KFS was designed to provide high-performance backend storage infrastructure for batch processing of large data sets. Released to the open source community in 2007, KFS demonstrated the advantages that a native distributed file system implementation similar to HDFS could deliver, but was fundamentally experimental and insufficiently stable for production usage.
"I am thrilled that the file system the Quantcast team and I built has reached this level of maturity. As we discovered, achieving production reliability at a multi-petabyte scale on thousands of nodes is a long, difficult effort," said Sriram Rao, originator of the KFS project and principal scientist lead at Microsoft Corp. "It’s a rare open source project that provides this much value and has such a track record in a tough production environment. I’m delighted the broader community will be able to benefit and continue to evolve it."
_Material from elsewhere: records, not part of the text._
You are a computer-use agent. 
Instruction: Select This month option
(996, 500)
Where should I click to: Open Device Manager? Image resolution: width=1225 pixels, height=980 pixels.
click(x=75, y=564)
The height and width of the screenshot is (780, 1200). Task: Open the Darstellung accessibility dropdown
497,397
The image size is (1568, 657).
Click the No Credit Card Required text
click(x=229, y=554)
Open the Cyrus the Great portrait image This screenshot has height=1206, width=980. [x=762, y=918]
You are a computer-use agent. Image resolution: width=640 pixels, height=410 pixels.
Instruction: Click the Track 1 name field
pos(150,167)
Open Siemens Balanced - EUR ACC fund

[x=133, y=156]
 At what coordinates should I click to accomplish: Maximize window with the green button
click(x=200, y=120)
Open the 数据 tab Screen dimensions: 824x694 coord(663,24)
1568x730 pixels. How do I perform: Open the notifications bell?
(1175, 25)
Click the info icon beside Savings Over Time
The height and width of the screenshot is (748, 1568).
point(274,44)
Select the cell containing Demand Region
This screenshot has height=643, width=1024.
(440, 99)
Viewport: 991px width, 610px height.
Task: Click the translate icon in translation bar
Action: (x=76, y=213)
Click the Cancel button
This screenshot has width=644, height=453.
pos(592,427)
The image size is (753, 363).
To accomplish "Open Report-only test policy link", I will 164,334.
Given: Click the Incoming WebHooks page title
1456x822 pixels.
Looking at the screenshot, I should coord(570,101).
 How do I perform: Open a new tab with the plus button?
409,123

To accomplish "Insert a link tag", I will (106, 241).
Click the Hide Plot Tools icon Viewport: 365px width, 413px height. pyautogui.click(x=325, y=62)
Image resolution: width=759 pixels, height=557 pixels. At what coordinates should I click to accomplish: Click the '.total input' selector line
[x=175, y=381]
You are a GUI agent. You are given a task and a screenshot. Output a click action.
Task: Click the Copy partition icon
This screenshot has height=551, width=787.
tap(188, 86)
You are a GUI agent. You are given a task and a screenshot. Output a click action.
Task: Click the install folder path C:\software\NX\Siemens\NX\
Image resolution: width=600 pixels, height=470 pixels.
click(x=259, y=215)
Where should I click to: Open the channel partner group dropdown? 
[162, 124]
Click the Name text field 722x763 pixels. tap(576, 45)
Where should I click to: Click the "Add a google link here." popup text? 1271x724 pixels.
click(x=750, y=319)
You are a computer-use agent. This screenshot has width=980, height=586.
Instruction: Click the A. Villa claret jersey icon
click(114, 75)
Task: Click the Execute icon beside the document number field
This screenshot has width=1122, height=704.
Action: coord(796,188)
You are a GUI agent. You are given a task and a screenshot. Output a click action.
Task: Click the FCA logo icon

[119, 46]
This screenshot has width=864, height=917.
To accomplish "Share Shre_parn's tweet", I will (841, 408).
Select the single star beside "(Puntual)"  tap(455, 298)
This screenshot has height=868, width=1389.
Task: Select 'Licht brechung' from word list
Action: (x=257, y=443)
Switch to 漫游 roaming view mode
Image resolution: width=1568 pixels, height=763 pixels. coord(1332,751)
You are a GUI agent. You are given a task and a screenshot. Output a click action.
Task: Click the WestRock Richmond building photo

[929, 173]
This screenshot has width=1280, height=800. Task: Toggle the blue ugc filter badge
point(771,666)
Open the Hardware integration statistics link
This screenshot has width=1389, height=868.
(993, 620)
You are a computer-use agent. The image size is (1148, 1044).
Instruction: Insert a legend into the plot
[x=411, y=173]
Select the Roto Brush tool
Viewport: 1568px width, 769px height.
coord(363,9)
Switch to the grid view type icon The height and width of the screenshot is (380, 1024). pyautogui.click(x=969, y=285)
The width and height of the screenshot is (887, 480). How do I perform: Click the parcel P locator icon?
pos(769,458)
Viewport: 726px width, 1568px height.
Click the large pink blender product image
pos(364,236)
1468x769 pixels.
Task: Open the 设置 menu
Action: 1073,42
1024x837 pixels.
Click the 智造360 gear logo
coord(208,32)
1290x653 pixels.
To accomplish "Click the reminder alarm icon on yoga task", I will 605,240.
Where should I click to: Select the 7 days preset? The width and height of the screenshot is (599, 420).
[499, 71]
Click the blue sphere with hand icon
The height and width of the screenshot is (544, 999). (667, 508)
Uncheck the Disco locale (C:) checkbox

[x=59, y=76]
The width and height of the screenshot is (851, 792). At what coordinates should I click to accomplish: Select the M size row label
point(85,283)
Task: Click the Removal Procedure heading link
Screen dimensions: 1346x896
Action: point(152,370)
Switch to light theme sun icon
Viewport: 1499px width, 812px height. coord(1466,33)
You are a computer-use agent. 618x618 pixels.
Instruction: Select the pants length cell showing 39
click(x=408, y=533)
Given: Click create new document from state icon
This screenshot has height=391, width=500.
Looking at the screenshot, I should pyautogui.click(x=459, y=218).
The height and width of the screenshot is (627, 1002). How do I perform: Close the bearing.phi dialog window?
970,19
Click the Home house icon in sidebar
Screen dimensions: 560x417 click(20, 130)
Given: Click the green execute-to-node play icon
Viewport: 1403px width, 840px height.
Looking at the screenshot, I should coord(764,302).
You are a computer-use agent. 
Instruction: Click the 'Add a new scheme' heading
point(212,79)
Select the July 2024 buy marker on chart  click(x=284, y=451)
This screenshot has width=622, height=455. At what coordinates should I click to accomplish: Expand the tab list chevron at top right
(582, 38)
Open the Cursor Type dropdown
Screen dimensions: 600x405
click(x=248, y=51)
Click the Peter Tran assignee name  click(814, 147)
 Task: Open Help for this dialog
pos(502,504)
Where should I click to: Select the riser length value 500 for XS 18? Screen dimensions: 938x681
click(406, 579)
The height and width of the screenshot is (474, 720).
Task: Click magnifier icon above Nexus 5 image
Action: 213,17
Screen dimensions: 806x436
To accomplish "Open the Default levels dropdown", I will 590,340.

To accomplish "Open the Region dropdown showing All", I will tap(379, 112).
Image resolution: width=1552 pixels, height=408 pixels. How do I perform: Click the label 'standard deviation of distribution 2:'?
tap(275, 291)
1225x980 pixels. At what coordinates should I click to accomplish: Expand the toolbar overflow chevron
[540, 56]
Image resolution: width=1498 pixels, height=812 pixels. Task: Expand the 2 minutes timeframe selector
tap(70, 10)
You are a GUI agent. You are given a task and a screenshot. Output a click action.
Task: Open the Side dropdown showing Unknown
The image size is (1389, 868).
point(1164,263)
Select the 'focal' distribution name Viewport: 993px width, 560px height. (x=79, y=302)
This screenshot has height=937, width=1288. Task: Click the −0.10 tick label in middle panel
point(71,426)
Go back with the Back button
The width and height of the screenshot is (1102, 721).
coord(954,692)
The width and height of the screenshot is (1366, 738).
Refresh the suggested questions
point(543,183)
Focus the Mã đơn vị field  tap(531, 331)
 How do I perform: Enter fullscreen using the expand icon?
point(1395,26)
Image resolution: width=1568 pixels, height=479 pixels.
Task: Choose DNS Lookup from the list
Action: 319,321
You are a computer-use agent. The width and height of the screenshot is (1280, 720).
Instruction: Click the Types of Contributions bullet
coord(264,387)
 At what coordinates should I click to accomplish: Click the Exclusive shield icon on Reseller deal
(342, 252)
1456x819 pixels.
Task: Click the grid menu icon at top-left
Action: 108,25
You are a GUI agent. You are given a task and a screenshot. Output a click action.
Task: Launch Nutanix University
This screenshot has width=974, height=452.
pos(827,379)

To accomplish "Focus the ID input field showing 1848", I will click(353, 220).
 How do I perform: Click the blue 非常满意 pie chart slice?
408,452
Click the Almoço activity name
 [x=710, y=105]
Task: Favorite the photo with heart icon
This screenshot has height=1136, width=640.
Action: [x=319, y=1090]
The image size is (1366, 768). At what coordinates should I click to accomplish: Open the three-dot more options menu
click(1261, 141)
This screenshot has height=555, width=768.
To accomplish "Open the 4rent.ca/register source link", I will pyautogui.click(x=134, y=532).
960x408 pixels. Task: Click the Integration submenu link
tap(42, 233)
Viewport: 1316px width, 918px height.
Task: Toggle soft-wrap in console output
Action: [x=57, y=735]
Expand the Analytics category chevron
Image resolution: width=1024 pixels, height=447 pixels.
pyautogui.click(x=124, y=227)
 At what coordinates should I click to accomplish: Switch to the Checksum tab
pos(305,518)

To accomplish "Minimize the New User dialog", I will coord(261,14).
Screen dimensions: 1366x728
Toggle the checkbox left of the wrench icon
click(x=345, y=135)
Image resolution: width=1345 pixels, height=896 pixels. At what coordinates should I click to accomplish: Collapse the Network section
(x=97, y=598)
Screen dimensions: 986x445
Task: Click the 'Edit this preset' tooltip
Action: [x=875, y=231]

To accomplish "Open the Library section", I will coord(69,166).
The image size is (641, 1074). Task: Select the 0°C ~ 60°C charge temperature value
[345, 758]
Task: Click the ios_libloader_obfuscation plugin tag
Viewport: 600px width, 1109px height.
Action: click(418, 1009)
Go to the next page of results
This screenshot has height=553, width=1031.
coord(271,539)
Quantcast adopted KFS in 2008 and QFS emerged from its work to extend the platform’s performance, efficiency and management features to support daily production use. The company has operated with QFS as its primary production file system for over one year, during which time it has handled more than 4 exabytes of IO. QFS’s performance improvements are achieved while simultaneously reducing disk storage requirements by 50% as compared to HDFS.
The QFS 1.0 release has enterprise features that include:
- Fast implementation in C++ with highly optimized metaserver (name node).
- Feedback-directed chunk allocation directs new data chunks to drives based on their available space and dynamic workload.
- Coordinated restarts allow the metaserver to distinguish planned maintenance from node failure and invoke data recovery procedures only for the latter.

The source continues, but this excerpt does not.